= Nanny Rutt =

Local English cautionary tale

Nanny Rutt is a character in a cautionary tale associated with Nanny Rutt's well, an artesian spring in Math Wood, near Northorpe, in the parish of Thurlby, Lincolnshire. The story goes that a named girl went into the wood, to the well and disappeared having been taken off by Nanny Rutt.

==The story==
The story of Nanny Rutt, being an oral tradition, varies depending on who is telling the story. There are, however, some features that are common to all versions of the tale. The following is the central parts of the story, supplemented by additional details that may or may not be included, depending on the individual story teller.

The story begins with a young girl, given different names in versions, who had arranged to meet with a lover at the well in Math wood. The girl sets off into the wood in the early evening, but on her way, meets an old woman wrapped in a shawl that casts a deep shadow on her face in the evening light. A conversation between the old woman and the girl ensues, and she is warned about the dangers of the wood at night, as well as those of eloping without the permission of her parents.

Ignoring these warnings, the girl continues on her way, and finds her way to the source of the well, deep inside the wood, where she had arranged to meet her lover. Here she waits for a long time, to no result. By the time she realises that her lover is not coming, it is very dark. Tears from the rejection form in her eyes, clouding her vision. Her vision was already poor due to the darkness of the woods, and the girl soon becomes hopelessly lost. Eventually, she stumbles upon a clearing in the woods, which holds an overgrown stone building, little bigger than a small shack. In the doorway stands the old woman, her shawl now pulled back to reveal a hideous face lit by the ghostly moonlight. As she turns to run she stumbles and falls. The old woman’s shadow falls on her as she advances, freezing her body with a paralysing chill, and her throat goes dry as she tries to scream. The girl is never seen again.
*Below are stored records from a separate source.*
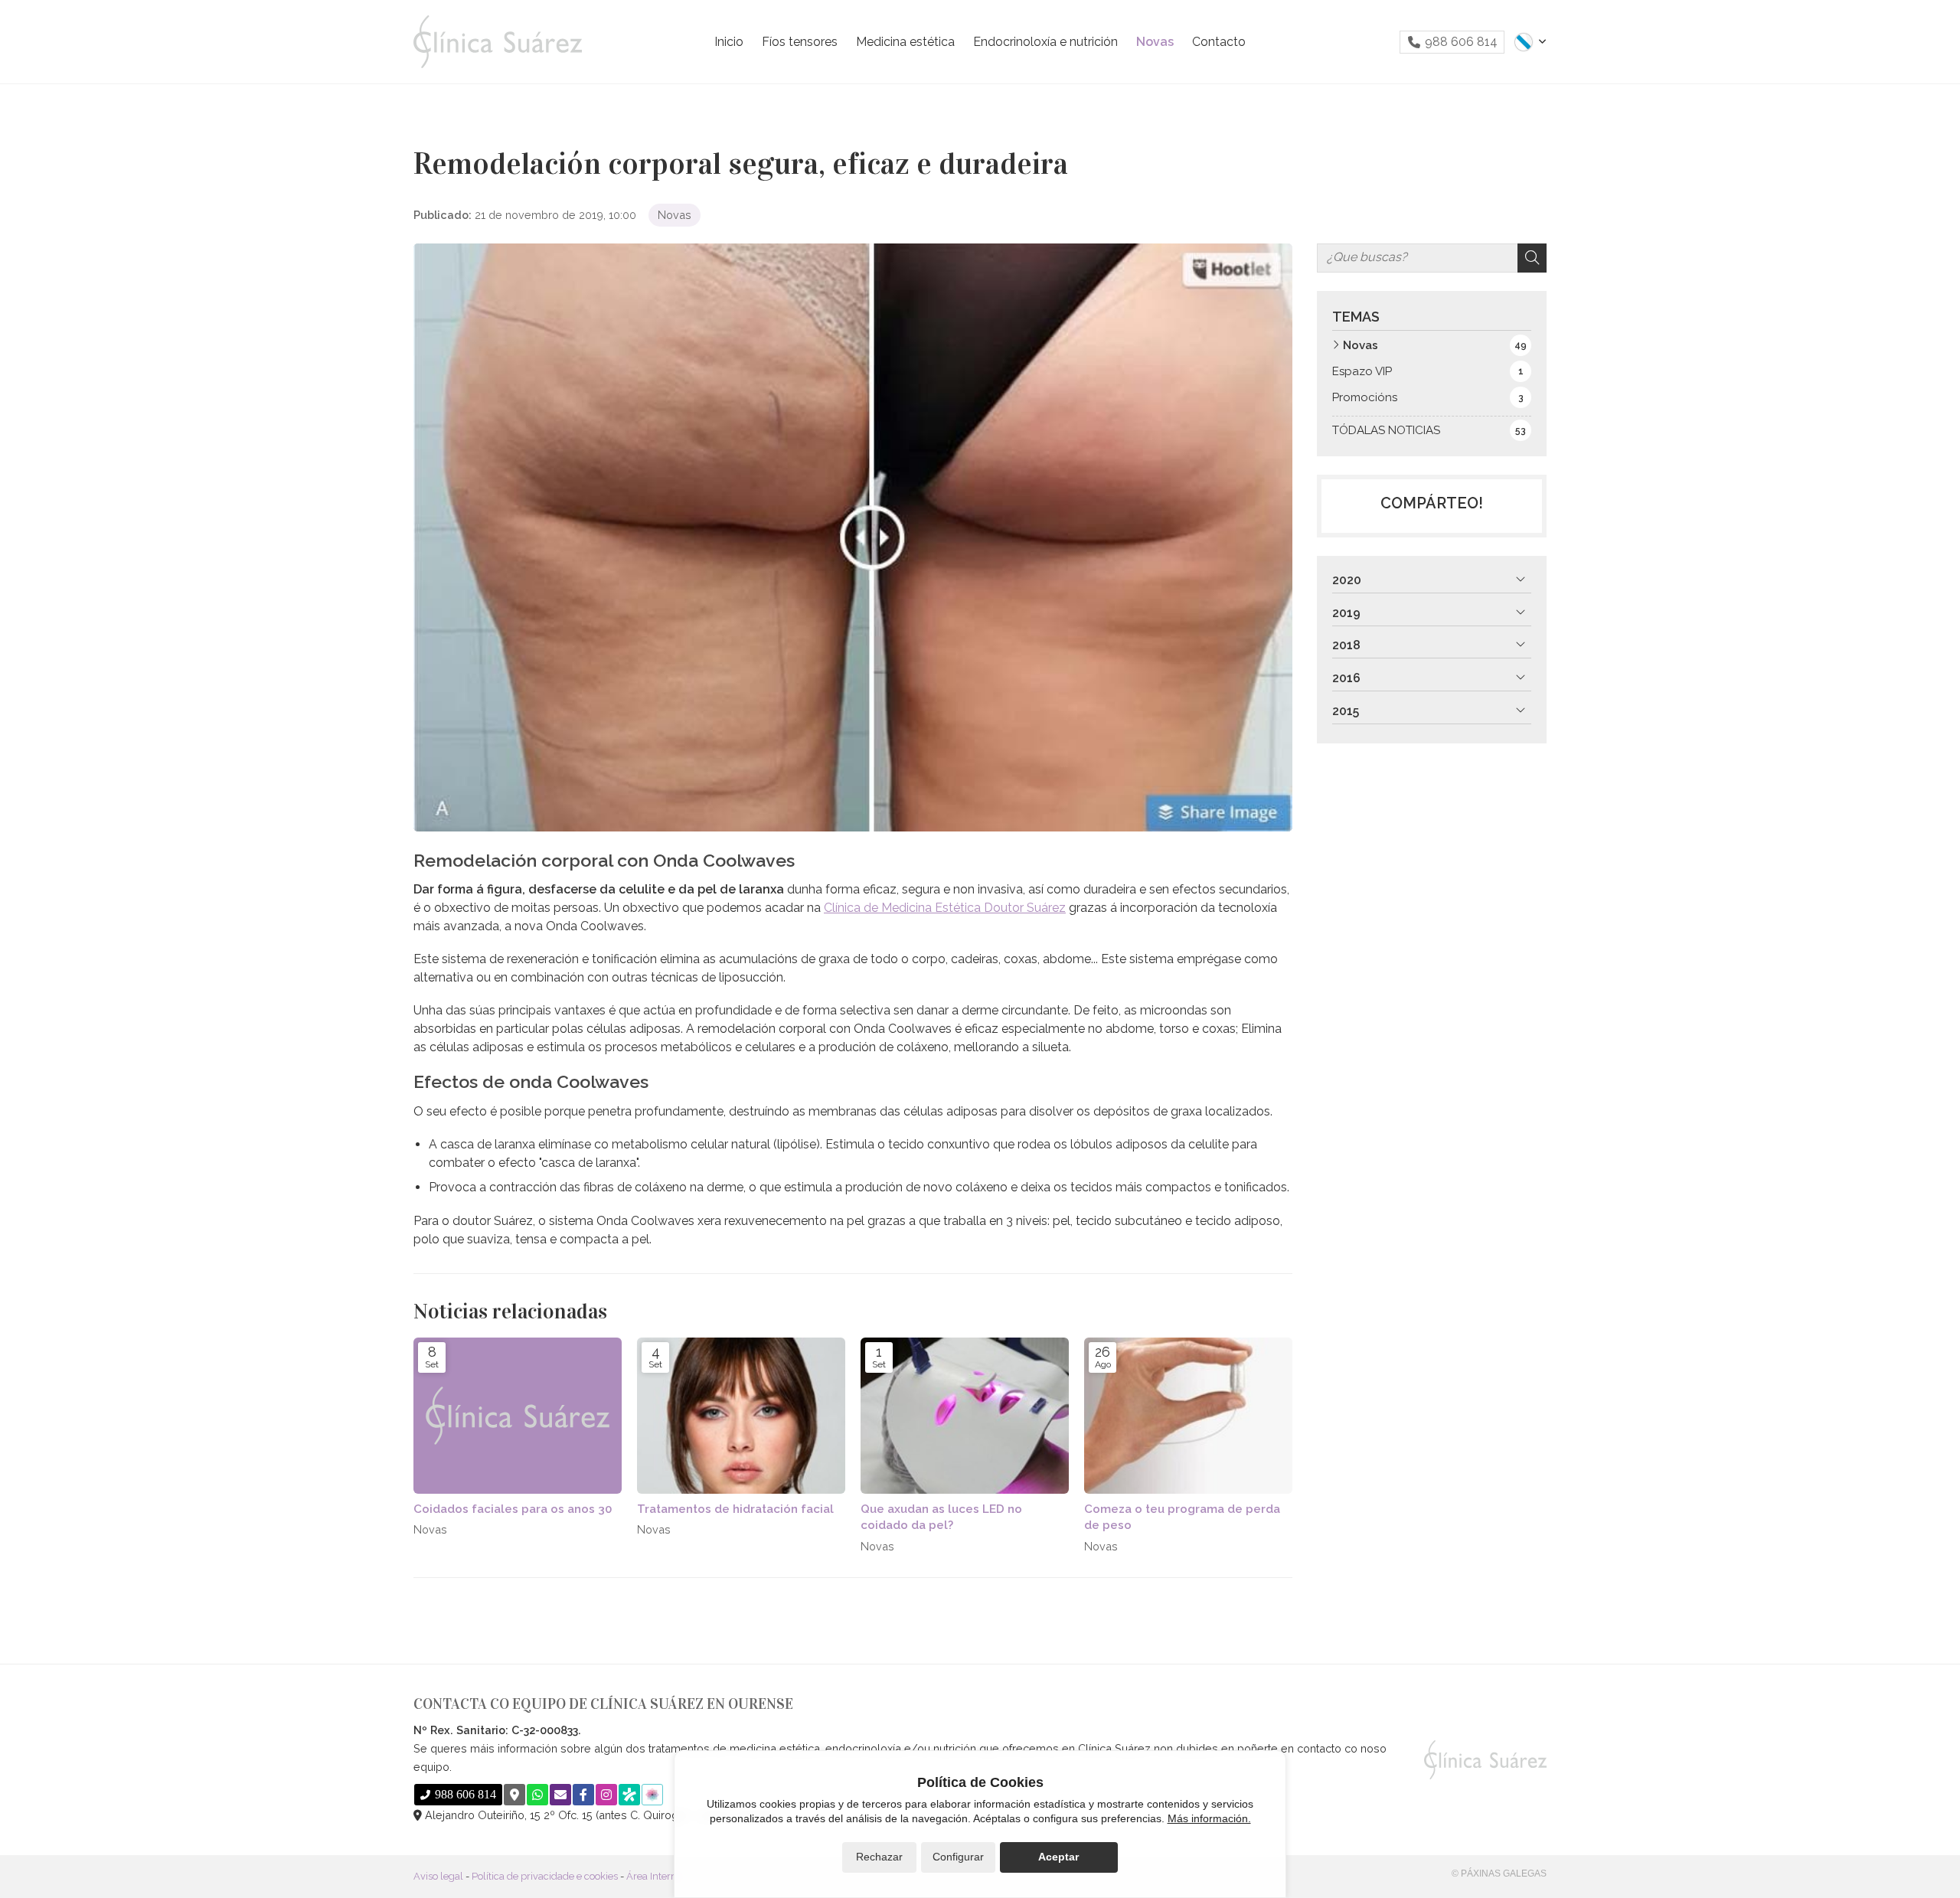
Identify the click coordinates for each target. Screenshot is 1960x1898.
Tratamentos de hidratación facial (735, 1509)
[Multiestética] (652, 1794)
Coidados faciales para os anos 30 (512, 1509)
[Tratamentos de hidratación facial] (741, 1416)
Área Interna (654, 1876)
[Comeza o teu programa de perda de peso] (1188, 1416)
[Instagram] (606, 1794)
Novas (674, 214)
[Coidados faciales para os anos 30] (517, 1416)
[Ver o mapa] (514, 1794)
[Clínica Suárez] (497, 41)
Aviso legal (438, 1876)
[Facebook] (583, 1794)
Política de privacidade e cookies (545, 1876)
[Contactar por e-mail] (560, 1794)
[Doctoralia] (629, 1794)
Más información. (1209, 1818)
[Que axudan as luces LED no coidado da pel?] (965, 1416)
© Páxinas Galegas (1499, 1873)
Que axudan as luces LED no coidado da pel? (941, 1517)
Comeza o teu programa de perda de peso (1182, 1517)
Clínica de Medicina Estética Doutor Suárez (945, 907)
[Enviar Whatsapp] (537, 1794)
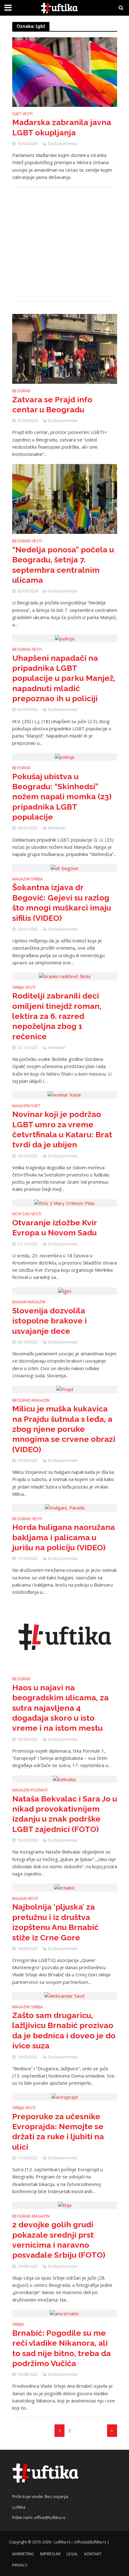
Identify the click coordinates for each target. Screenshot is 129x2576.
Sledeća (112, 2430)
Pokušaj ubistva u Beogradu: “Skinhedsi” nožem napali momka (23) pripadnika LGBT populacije (61, 796)
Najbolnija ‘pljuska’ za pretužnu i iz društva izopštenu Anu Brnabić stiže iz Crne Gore (55, 1922)
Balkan (19, 1302)
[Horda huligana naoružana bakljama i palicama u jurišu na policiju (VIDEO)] (65, 1507)
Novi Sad (21, 1214)
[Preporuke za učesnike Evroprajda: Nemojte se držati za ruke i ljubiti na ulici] (64, 2096)
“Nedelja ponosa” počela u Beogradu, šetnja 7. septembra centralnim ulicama (63, 565)
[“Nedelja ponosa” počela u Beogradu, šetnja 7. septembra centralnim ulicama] (64, 498)
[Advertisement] (64, 244)
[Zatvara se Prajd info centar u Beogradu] (64, 348)
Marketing (23, 2554)
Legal (72, 2554)
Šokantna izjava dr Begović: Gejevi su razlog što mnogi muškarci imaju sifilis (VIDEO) (61, 902)
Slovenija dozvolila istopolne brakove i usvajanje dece (49, 1321)
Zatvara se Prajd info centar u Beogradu (52, 404)
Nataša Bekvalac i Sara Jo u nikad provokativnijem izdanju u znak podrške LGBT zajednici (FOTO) (64, 1814)
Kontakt (92, 2554)
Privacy (20, 2565)
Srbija (37, 879)
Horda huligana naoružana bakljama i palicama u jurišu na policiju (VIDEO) (63, 1537)
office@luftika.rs (49, 2517)
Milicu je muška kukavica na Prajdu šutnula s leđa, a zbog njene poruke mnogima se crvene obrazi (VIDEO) (63, 1429)
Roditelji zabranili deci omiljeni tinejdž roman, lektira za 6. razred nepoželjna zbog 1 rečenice (56, 1016)
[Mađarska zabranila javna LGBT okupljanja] (64, 71)
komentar (57, 828)
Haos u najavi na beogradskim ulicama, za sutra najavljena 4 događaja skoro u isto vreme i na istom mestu (60, 1708)
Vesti (28, 114)
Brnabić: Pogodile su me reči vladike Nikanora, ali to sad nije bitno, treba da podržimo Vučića (61, 2348)
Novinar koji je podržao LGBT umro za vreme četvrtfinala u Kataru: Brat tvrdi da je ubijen (62, 1129)
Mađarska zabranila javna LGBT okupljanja (61, 127)
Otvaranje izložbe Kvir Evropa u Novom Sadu (54, 1227)
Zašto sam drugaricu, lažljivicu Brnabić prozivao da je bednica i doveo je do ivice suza (64, 2030)
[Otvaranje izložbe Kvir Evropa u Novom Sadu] (64, 1203)
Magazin (21, 879)
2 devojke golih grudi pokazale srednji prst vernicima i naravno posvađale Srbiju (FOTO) (58, 2240)
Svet (16, 114)
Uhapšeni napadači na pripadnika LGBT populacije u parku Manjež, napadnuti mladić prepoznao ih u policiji (63, 678)
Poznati (39, 1790)
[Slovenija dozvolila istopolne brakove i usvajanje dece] (64, 1291)
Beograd (21, 391)
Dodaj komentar (63, 143)
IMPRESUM (50, 2554)
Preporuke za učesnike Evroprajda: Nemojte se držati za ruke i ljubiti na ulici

==Assessment of the story==
The date of origin of the story is obscure but it was current in the 1920s and is likely to be earlier. Parents used to use it to warn their children against wandering in the wood. In this respect, Nanny Rutt was a form of the Bogeyman. It is probably not coincidental that le rut is a French word derived from the Latin rugitus meaning 'sexual drive'. The word occurs too, in English but is there used for male non-human mammals, especially of the deer group and goats. The males are said to be 'in rut' while female mammals are 'on heat'. The French word applies to either sex and may include people. Rodin included it among the sins scattered on a version of his 'Gates of Hell'. Nanny Rutt's first name is perhaps a little less explicit. Goats are sometimes used as a byword for male sexuality but a nanny goat is a female one. The word 'Nanny' is also used both as a colloquial term for a grandmother, and can also mean childminder.

It may be possible to suggest an explanation for the story of the disappearance. Perhaps at some date a girl took her developing sexuality into Math wood, met someone who complemented it and was soon taken off to a home for un-married mothers never to return to Northorpe. An explanation was required for the other young people and at a time of reticence about sexuality, Nanny Rutt was invented. If this happened when the use of the French language in England was remembered, the story is medieval. Nanny Rutt could also be based on a real woman who once lived in the woods.